[Records for locating displayed items]
Begin

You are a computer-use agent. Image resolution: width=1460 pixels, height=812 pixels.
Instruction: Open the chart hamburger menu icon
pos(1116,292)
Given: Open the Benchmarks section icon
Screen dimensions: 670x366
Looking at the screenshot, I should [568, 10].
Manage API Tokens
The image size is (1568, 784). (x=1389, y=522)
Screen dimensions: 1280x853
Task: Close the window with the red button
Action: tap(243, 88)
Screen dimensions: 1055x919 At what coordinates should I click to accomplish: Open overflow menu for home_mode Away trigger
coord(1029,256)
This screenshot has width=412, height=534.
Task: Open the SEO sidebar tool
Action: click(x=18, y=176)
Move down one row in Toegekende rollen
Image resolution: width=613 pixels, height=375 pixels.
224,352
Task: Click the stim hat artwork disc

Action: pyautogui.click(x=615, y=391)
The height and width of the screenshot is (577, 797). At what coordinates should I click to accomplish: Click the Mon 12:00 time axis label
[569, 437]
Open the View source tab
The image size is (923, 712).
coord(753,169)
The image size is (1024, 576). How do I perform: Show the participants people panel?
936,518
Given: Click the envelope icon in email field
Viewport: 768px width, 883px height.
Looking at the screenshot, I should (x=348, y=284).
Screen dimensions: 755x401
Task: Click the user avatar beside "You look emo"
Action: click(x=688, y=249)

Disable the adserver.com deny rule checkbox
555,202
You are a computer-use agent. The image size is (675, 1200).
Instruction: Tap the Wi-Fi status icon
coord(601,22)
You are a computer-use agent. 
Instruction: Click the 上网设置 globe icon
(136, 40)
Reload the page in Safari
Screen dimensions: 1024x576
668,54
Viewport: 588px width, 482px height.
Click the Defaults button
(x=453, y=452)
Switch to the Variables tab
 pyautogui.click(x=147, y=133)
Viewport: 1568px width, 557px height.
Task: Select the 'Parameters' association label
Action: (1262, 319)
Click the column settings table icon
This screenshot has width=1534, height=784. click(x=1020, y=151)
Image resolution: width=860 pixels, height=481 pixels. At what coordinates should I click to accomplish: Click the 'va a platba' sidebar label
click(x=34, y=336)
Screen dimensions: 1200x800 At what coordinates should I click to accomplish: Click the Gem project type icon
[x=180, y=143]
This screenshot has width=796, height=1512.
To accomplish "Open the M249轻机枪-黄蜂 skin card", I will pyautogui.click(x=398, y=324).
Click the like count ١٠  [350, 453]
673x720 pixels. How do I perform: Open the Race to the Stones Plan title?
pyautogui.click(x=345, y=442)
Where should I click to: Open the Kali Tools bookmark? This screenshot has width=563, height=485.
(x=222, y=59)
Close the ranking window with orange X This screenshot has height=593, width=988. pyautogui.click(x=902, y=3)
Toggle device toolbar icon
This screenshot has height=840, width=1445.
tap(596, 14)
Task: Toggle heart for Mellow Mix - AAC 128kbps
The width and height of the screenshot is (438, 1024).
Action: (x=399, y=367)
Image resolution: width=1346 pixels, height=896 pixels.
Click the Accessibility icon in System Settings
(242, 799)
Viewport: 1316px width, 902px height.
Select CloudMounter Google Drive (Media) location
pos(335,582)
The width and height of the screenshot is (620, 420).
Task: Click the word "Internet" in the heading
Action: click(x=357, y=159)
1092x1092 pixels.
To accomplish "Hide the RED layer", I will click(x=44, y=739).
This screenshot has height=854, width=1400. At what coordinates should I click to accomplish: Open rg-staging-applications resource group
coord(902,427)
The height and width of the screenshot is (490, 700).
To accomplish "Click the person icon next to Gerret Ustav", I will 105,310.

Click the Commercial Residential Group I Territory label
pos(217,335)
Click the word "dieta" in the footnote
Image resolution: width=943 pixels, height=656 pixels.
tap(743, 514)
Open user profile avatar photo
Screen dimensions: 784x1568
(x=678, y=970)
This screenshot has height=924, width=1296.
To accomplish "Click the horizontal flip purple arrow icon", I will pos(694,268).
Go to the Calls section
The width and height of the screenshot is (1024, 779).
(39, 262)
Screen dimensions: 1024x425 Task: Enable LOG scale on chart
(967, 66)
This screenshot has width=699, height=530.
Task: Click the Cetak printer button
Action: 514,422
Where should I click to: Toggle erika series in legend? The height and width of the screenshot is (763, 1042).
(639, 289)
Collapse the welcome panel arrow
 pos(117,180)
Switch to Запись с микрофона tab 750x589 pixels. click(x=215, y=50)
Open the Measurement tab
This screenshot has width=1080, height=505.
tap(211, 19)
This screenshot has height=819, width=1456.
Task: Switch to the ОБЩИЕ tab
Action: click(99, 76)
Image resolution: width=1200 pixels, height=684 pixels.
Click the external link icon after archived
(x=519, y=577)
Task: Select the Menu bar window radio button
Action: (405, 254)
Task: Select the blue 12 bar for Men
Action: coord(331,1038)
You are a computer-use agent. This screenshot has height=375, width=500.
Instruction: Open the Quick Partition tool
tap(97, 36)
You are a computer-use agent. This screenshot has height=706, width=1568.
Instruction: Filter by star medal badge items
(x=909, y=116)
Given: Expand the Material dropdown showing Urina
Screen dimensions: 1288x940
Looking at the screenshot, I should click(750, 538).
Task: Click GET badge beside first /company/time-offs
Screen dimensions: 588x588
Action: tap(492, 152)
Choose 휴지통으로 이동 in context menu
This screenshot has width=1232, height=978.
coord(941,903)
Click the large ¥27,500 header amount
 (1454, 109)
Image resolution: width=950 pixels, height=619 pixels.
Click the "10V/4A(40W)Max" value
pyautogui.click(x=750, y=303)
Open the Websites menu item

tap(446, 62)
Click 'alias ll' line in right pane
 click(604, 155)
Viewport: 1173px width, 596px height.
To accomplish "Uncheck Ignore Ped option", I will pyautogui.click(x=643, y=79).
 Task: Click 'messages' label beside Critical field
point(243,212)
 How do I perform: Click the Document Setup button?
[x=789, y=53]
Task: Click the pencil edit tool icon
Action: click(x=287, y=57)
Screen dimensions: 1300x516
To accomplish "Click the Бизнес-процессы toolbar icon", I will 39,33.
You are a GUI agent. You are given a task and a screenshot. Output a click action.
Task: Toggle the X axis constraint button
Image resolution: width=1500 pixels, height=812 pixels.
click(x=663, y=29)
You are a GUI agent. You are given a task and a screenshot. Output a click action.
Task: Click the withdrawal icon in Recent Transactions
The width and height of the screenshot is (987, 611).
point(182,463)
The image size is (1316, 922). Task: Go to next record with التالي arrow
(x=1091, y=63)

End

*Task to carry out*
Copy every one of the items above word for word.

*In response*
You are a computer-use agent. Image resolution: width=1460 pixels, height=812 pixels.
Instruction: Open the chart hamburger menu icon
pos(1116,292)
Given: Open the Benchmarks section icon
Screen dimensions: 670x366
Looking at the screenshot, I should [568, 10].
Manage API Tokens
The image size is (1568, 784). (x=1389, y=522)
Screen dimensions: 1280x853
Task: Close the window with the red button
Action: tap(243, 88)
Screen dimensions: 1055x919 At what coordinates should I click to accomplish: Open overflow menu for home_mode Away trigger
coord(1029,256)
This screenshot has width=412, height=534.
Task: Open the SEO sidebar tool
Action: click(x=18, y=176)
Move down one row in Toegekende rollen
Image resolution: width=613 pixels, height=375 pixels.
224,352
Task: Click the stim hat artwork disc

Action: pyautogui.click(x=615, y=391)
The height and width of the screenshot is (577, 797). At what coordinates should I click to accomplish: Click the Mon 12:00 time axis label
[569, 437]
Open the View source tab
The image size is (923, 712).
coord(753,169)
The image size is (1024, 576). How do I perform: Show the participants people panel?
936,518
Given: Click the envelope icon in email field
Viewport: 768px width, 883px height.
Looking at the screenshot, I should (x=348, y=284).
Screen dimensions: 755x401
Task: Click the user avatar beside "You look emo"
Action: click(x=688, y=249)

Disable the adserver.com deny rule checkbox
555,202
You are a computer-use agent. The image size is (675, 1200).
Instruction: Tap the Wi-Fi status icon
coord(601,22)
You are a computer-use agent. 
Instruction: Click the 上网设置 globe icon
(136, 40)
Reload the page in Safari
Screen dimensions: 1024x576
668,54
Viewport: 588px width, 482px height.
Click the Defaults button
(x=453, y=452)
Switch to the Variables tab
 pyautogui.click(x=147, y=133)
Viewport: 1568px width, 557px height.
Task: Select the 'Parameters' association label
Action: (1262, 319)
Click the column settings table icon
This screenshot has width=1534, height=784. click(x=1020, y=151)
Image resolution: width=860 pixels, height=481 pixels. At what coordinates should I click to accomplish: Click the 'va a platba' sidebar label
click(x=34, y=336)
Screen dimensions: 1200x800 At what coordinates should I click to accomplish: Click the Gem project type icon
[x=180, y=143]
This screenshot has width=796, height=1512.
To accomplish "Open the M249轻机枪-黄蜂 skin card", I will pyautogui.click(x=398, y=324).
Click the like count ١٠  [350, 453]
673x720 pixels. How do I perform: Open the Race to the Stones Plan title?
pyautogui.click(x=345, y=442)
Where should I click to: Open the Kali Tools bookmark? This screenshot has width=563, height=485.
(x=222, y=59)
Close the ranking window with orange X This screenshot has height=593, width=988. pyautogui.click(x=902, y=3)
Toggle device toolbar icon
This screenshot has height=840, width=1445.
tap(596, 14)
Task: Toggle heart for Mellow Mix - AAC 128kbps
The width and height of the screenshot is (438, 1024).
Action: (x=399, y=367)
Image resolution: width=1346 pixels, height=896 pixels.
Click the Accessibility icon in System Settings
(242, 799)
Viewport: 1316px width, 902px height.
Select CloudMounter Google Drive (Media) location
pos(335,582)
The width and height of the screenshot is (620, 420).
Task: Click the word "Internet" in the heading
Action: click(x=357, y=159)
1092x1092 pixels.
To accomplish "Hide the RED layer", I will click(x=44, y=739).
This screenshot has height=854, width=1400. At what coordinates should I click to accomplish: Open rg-staging-applications resource group
coord(902,427)
The height and width of the screenshot is (490, 700).
To accomplish "Click the person icon next to Gerret Ustav", I will 105,310.

Click the Commercial Residential Group I Territory label
pos(217,335)
Click the word "dieta" in the footnote
Image resolution: width=943 pixels, height=656 pixels.
tap(743, 514)
Open user profile avatar photo
Screen dimensions: 784x1568
(x=678, y=970)
This screenshot has height=924, width=1296.
To accomplish "Click the horizontal flip purple arrow icon", I will pos(694,268).
Go to the Calls section
The width and height of the screenshot is (1024, 779).
(39, 262)
Screen dimensions: 1024x425 Task: Enable LOG scale on chart
(967, 66)
This screenshot has width=699, height=530.
Task: Click the Cetak printer button
Action: 514,422
Where should I click to: Toggle erika series in legend? The height and width of the screenshot is (763, 1042).
(639, 289)
Collapse the welcome panel arrow
 pos(117,180)
Switch to Запись с микрофона tab 750x589 pixels. click(x=215, y=50)
Open the Measurement tab
This screenshot has width=1080, height=505.
tap(211, 19)
This screenshot has height=819, width=1456.
Task: Switch to the ОБЩИЕ tab
Action: click(99, 76)
Image resolution: width=1200 pixels, height=684 pixels.
Click the external link icon after archived
(x=519, y=577)
Task: Select the Menu bar window radio button
Action: (405, 254)
Task: Select the blue 12 bar for Men
Action: coord(331,1038)
You are a computer-use agent. This screenshot has height=375, width=500.
Instruction: Open the Quick Partition tool
tap(97, 36)
You are a computer-use agent. This screenshot has height=706, width=1568.
Instruction: Filter by star medal badge items
(x=909, y=116)
Given: Expand the Material dropdown showing Urina
Screen dimensions: 1288x940
Looking at the screenshot, I should click(750, 538).
Task: Click GET badge beside first /company/time-offs
Screen dimensions: 588x588
Action: tap(492, 152)
Choose 휴지통으로 이동 in context menu
This screenshot has width=1232, height=978.
coord(941,903)
Click the large ¥27,500 header amount
 (1454, 109)
Image resolution: width=950 pixels, height=619 pixels.
Click the "10V/4A(40W)Max" value
pyautogui.click(x=750, y=303)
Open the Websites menu item

tap(446, 62)
Click 'alias ll' line in right pane
 click(604, 155)
Viewport: 1173px width, 596px height.
To accomplish "Uncheck Ignore Ped option", I will pyautogui.click(x=643, y=79).
 Task: Click 'messages' label beside Critical field
point(243,212)
 How do I perform: Click the Document Setup button?
[x=789, y=53]
Task: Click the pencil edit tool icon
Action: click(x=287, y=57)
Screen dimensions: 1300x516
To accomplish "Click the Бизнес-процессы toolbar icon", I will 39,33.
You are a GUI agent. You are given a task and a screenshot. Output a click action.
Task: Toggle the X axis constraint button
Image resolution: width=1500 pixels, height=812 pixels.
click(x=663, y=29)
You are a GUI agent. You are given a task and a screenshot. Output a click action.
Task: Click the withdrawal icon in Recent Transactions
The width and height of the screenshot is (987, 611).
point(182,463)
The image size is (1316, 922). Task: Go to next record with التالي arrow
(x=1091, y=63)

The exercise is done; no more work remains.